Monday, Nov. 22, 1976
A Sudden Rush for Blood
For the first time in nearly a decade, the U.S. witnessed the sudden rush of blood lust that comes with an impending execution. Dozens of men telephoned the Utah state prison warden, Samuel Smith, offering to join (for a fee of $175) the firing squad that would extinguish the life of Murderer Gary Mark Gilmore, 35. Reporters shouted objections when Warden Smith announced at a press conference that state law did not permit journalists to witness the execution, scheduled at 8 a.m., Nov. 15. But the most macabre aspect of the event was that it was Gilmore, insisting he wanted to die "like a man," who had gone to court to plead for his execution.

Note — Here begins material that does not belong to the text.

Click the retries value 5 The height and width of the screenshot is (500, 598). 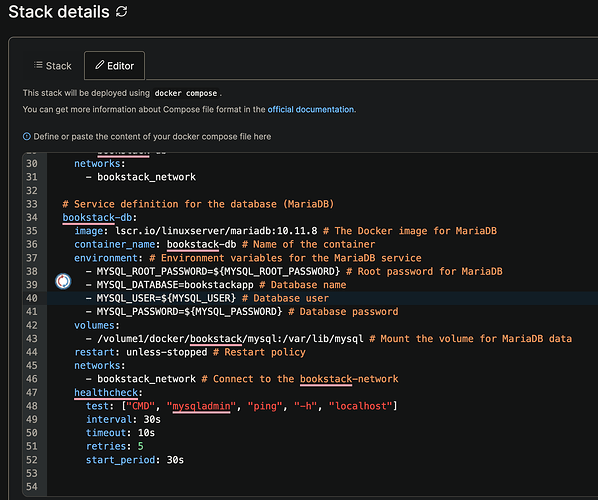click(x=141, y=446)
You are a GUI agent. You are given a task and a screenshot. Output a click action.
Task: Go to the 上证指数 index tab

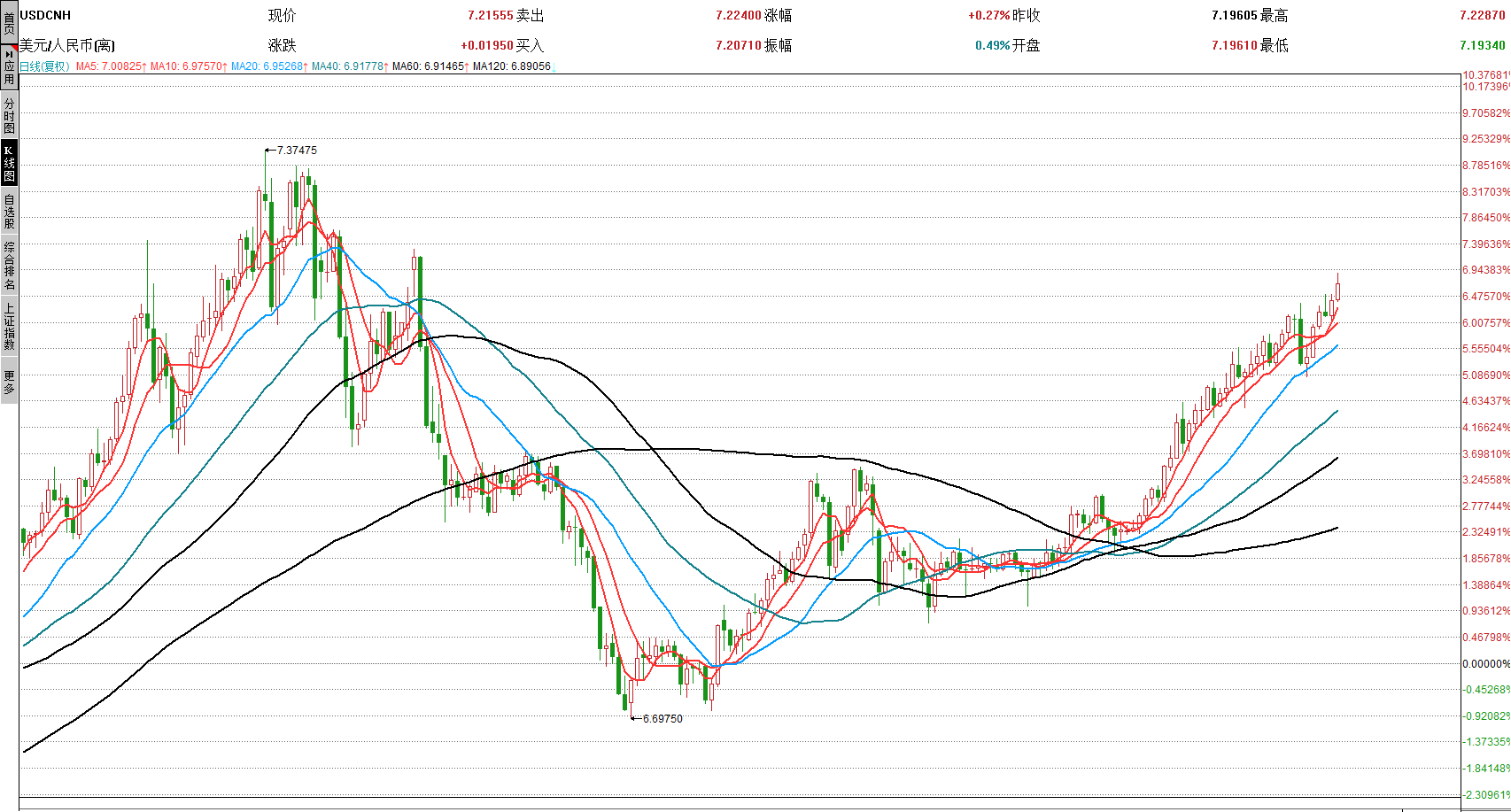pyautogui.click(x=9, y=327)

With the frenzy increasing around the spectacle, Governor Calvin Rampton intervened by staying the execution until the board of pardons can meet this week. The move meant that it will probably be next week at the earliest before Gilmore can get his death wish.

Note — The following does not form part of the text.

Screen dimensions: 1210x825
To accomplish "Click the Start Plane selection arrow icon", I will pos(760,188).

Hard Type. Though Gilmore was twice confined in an Oregon state mental hospital, there seemed to be little question of his legal sanity and his perverse sincerity. A Utah prison psychiatrist pronounced him "intelligent, very rational and without any indication of mental illness." The Texas-born Gilmore was first sent to a reformatory at 14 after breaking a school window. He has been behind bars during 18 of the 21 years since then for, among other things, auto theft, armed robbery and assault. Paroled last April, Gilmore was settling into a job in Provo and living with his Mormon uncle, Vern Damico; then, says Damico, "he met a girl this summer who was a hard type."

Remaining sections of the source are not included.